**Problem statement:** Count the lines in the entries below that contain the string "info", treating uppercase and lowercase as different. Reply with the number alone.

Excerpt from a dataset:
****

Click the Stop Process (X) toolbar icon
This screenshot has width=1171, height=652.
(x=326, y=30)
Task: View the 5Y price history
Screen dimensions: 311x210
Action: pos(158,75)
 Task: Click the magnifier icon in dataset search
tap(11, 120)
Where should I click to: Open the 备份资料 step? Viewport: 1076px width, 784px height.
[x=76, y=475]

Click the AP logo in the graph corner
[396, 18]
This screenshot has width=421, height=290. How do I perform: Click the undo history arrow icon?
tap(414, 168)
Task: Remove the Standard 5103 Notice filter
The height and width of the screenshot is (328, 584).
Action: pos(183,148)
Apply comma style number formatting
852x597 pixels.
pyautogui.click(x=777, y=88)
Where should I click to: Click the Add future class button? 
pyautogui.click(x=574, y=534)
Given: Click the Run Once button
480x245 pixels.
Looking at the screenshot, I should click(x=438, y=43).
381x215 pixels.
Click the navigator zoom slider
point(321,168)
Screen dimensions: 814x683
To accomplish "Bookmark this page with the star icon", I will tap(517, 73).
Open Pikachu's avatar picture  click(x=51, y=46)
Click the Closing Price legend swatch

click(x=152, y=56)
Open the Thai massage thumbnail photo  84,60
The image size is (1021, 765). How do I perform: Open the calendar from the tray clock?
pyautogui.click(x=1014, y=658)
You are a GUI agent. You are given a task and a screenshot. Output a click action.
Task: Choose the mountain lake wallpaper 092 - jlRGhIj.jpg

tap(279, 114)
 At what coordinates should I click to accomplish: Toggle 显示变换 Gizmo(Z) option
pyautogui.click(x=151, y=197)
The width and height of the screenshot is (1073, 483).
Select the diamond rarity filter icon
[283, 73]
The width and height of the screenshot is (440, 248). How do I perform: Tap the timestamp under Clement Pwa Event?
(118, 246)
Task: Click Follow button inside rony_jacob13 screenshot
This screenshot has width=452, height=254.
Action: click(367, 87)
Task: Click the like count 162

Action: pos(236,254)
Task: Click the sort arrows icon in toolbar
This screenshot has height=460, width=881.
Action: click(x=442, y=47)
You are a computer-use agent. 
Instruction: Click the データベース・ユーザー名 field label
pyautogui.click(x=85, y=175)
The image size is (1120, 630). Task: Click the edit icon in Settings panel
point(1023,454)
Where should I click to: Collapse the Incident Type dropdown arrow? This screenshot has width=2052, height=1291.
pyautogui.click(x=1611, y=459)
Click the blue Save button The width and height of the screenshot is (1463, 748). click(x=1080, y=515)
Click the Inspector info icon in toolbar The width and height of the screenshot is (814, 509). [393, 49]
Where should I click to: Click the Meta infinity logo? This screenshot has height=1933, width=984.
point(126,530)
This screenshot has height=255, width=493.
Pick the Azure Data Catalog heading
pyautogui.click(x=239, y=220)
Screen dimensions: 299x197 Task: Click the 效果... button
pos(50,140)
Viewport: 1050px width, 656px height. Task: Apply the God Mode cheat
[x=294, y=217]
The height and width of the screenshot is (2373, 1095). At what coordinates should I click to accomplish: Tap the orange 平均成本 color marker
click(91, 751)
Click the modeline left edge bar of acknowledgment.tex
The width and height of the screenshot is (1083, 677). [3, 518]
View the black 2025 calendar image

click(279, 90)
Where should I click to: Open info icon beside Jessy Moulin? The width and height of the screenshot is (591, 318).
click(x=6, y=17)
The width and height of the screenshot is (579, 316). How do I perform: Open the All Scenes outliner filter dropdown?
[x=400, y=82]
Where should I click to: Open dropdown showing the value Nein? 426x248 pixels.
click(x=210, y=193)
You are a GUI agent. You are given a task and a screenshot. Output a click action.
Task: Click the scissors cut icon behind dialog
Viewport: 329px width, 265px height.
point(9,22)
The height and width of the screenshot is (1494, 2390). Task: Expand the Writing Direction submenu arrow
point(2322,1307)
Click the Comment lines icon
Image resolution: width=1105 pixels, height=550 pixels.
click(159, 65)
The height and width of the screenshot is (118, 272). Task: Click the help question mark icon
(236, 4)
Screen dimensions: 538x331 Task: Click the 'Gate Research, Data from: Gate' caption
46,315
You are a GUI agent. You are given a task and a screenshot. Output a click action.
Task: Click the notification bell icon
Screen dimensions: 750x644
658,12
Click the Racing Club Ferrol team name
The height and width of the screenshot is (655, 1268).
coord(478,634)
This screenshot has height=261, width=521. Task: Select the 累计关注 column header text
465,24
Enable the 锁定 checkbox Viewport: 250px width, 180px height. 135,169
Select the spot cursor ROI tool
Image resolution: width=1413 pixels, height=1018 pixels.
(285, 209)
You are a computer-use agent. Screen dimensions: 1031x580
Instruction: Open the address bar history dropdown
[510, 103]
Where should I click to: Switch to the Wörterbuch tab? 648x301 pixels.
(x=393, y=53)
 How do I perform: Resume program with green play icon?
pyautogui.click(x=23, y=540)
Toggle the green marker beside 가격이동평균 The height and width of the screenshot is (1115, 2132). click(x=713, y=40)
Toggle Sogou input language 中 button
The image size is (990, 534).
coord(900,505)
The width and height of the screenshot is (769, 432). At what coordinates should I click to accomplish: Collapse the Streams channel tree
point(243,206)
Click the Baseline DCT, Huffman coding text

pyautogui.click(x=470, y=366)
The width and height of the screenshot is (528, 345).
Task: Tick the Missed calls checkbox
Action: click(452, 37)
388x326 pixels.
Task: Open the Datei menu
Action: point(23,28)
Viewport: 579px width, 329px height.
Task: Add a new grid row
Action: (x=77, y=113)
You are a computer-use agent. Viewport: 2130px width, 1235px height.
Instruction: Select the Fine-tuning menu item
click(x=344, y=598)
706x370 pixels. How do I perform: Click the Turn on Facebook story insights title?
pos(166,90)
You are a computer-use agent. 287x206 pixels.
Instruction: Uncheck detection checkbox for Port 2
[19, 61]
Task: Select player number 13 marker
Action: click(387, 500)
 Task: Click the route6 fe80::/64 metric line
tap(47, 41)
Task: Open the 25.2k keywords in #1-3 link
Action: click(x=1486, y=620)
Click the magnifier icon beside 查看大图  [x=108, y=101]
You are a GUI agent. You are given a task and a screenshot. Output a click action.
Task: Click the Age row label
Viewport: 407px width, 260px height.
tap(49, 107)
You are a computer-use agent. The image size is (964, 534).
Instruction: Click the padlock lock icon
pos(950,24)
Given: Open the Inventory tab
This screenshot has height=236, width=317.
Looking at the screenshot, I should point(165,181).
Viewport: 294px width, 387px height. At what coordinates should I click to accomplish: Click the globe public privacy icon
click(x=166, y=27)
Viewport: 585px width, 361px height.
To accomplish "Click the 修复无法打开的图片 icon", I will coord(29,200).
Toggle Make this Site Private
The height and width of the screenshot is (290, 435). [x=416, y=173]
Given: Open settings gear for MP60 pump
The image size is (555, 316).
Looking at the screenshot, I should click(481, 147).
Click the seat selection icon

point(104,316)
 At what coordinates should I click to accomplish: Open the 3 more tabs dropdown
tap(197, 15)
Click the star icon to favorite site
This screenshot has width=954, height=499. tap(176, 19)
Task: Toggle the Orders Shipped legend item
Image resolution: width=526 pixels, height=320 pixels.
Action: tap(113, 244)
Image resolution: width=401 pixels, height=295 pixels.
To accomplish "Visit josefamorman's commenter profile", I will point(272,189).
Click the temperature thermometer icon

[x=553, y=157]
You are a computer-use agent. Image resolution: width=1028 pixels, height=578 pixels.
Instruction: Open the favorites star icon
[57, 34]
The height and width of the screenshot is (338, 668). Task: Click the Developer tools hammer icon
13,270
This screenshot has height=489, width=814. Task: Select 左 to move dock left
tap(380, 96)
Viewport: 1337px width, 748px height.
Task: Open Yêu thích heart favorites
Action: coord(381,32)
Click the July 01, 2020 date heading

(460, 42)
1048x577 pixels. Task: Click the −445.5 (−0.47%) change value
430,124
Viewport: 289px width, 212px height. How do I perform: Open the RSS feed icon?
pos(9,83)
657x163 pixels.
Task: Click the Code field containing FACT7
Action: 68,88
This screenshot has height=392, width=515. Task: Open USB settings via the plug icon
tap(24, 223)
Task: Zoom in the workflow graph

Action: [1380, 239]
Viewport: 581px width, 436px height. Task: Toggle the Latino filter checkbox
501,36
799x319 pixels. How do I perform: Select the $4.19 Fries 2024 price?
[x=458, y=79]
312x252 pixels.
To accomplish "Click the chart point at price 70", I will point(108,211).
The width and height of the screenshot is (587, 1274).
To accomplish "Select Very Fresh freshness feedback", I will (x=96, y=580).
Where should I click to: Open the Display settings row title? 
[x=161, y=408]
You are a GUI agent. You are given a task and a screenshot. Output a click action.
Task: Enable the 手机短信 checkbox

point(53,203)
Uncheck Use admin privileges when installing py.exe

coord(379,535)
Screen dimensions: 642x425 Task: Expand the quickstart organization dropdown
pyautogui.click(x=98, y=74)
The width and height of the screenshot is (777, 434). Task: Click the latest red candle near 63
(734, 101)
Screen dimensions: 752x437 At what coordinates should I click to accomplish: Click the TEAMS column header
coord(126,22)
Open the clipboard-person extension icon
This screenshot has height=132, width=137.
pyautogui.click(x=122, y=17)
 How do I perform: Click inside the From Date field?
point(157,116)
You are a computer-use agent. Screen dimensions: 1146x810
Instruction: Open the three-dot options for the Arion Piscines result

****

**The response:** 2